## Exercise description
Write out the part of the food allergy piece below that lies between "And, yeah, sometimes" and "patient with them.", inclusive, word for word.

Food allergies are a scary thing. Growing up, I don't remember having any friends with food allergies. Kids came to my house for a party and ate whatever was served. Not one parent would be fussing around, demanding to know if there was cashew butter in the cake frosting. But the times have changed, and now it seems like pretty much every kid I know has a food allergy. I've had an up close view of serious food allergies for a very long time, thanks to my friend Amy (not her real name). Amy has a whole host of food allergies, so many that sometimes I've wondered if she were exaggerating or paranoid. But after reading what happend to this teen who died from eating half of a cookie, I'll never doubt my friend again.
Nineteen-year-old college freshman Cameron Groezinger-Fitzpatrick died after eating a cookie that contained peanut oil. He and his friend were apparently driving when they bought some cookies. Cameron's friend ate the cookie first -- a taste-test I've done many times with Amy before -- and the friend said he didn't taste a hint of nut. So Cameron said, "Ah, I'm sure it's fine," and took a bite of his own cookie. But it wasn't fine.
Cameron, like my friend, had lived his life being ultra-cautious about food after being diagnosed with a nut allergy at 8-years-old. He checked food labels and questioned food service workers. He carried an epinephrine autoinjector. But there was no label on the cookies that Cameron and his friend bought. Hours later, Cameron was doubled over in pain. His throat closed up. And doctors couldn't save him.
I've been in a restaurant with my friend when we've been served bread. One time, it was dark and she couldn't tell if the bread contained any nuts. So I tasted it and said I didn't detect nuts at all. Plus, the server said there wasn't any. But my friend is so cautious that she decided not to risk it. In fact, she is so cautious that we once left a bar because my friend spied a jar of peanuts on a far away table and worried the servers might have touched it. My friend can not only suffer a reaction if she eats a peanut -- she can suffer a reaction if anyone who eats a peanut touches her or even gets near her.
And, yeah, sometimes I get a little frustrated with having to leave a bar or restaurant because my friend gets nervous. Or the endless questioning of the wait staff. Or being forced to wash my hands because she suspects that power bar I had an hour ago may have had nuts in it. But I want my friend alive.
I'm sure Cameron's friend does too -- he must feel terrible guilt over what happened. But if you have friends or family members with food allergies, remember Cameron. And be patient with them.
Do you have or know anyone who has bad food allergies?

## Dataset extract
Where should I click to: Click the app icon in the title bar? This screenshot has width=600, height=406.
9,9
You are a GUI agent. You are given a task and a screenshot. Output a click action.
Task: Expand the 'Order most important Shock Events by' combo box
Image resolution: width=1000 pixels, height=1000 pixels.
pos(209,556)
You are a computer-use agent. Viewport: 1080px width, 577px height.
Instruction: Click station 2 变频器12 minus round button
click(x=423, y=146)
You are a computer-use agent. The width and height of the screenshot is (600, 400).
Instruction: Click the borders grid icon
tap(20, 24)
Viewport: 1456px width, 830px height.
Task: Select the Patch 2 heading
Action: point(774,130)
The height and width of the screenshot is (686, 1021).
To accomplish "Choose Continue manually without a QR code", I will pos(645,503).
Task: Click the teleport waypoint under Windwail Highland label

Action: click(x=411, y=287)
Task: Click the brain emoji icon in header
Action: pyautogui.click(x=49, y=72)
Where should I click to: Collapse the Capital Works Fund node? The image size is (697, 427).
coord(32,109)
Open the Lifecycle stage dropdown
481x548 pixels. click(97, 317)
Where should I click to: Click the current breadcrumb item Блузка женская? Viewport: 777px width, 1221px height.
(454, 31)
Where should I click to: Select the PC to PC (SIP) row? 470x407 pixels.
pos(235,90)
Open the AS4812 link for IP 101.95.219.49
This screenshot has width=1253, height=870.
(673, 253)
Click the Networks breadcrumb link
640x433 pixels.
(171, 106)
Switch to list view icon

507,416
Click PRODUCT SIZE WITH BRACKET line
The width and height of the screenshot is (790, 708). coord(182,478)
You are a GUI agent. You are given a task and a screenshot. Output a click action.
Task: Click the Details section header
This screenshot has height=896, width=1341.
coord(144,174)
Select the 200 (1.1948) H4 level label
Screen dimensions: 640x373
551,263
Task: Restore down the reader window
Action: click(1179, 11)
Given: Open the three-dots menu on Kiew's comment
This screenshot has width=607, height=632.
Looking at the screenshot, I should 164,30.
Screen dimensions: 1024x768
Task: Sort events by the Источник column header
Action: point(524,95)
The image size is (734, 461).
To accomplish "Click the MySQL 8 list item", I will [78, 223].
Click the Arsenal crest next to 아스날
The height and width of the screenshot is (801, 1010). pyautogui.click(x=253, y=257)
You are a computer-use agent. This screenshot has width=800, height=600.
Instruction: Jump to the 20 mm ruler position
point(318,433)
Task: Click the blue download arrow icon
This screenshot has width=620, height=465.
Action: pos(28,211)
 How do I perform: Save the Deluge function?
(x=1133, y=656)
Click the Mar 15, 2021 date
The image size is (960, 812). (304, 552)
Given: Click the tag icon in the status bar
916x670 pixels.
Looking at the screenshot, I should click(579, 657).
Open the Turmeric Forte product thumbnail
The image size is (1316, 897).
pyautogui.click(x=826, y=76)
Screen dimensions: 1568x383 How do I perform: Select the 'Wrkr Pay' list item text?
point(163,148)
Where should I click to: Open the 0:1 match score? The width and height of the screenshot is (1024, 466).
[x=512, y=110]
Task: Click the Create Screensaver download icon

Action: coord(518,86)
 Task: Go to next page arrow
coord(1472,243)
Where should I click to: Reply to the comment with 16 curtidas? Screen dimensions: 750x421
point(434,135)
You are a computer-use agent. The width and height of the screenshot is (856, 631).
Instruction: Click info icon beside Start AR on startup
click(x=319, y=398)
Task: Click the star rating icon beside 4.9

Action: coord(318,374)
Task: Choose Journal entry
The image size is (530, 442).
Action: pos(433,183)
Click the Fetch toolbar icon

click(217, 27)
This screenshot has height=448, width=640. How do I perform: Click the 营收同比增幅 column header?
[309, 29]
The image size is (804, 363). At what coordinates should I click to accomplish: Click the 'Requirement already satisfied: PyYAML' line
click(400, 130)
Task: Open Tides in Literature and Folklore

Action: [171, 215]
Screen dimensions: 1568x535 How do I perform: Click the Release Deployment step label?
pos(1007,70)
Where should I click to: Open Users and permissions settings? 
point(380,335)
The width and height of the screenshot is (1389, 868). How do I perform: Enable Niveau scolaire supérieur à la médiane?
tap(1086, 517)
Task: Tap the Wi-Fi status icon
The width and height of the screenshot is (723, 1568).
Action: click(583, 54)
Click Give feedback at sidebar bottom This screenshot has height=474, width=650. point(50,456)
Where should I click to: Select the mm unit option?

## Task solution
And, yeah, sometimes I get a little frustrated with having to leave a bar or restaurant because my friend gets nervous. Or the endless questioning of the wait staff. Or being forced to wash my hands because she suspects that power bar I had an hour ago may have had nuts in it. But I want my friend alive.
I'm sure Cameron's friend does too -- he must feel terrible guilt over what happened. But if you have friends or family members with food allergies, remember Cameron. And be patient with them.